Goal |
Give back the lines below word for word, without the pictures.

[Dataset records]
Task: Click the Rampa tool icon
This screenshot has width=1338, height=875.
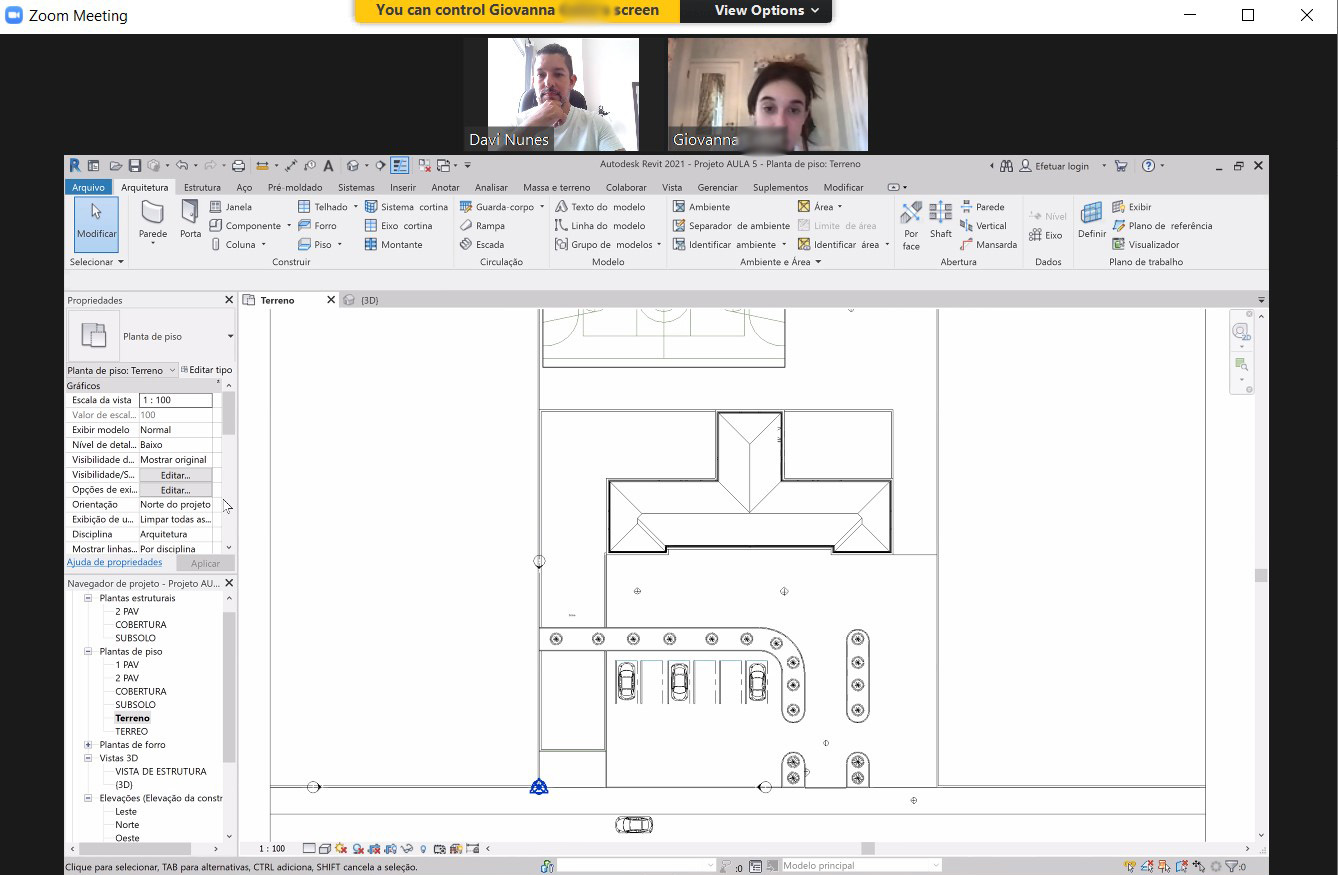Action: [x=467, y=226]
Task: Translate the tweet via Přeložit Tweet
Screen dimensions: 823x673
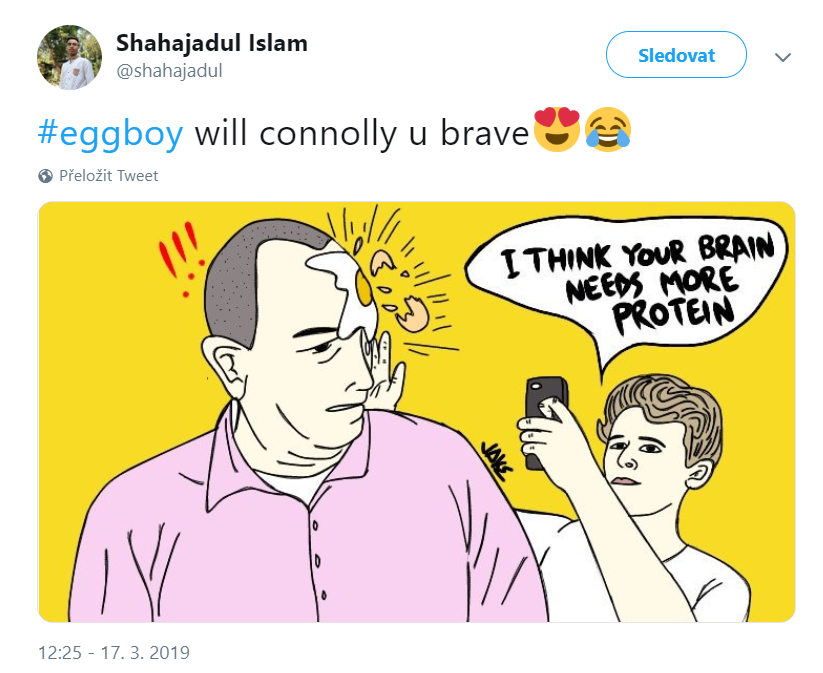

Response |
Task: Click the Rampa tool icon
This screenshot has width=1338, height=875.
Action: [x=467, y=226]
Task: Translate the tweet via Přeložit Tweet
Screen dimensions: 823x673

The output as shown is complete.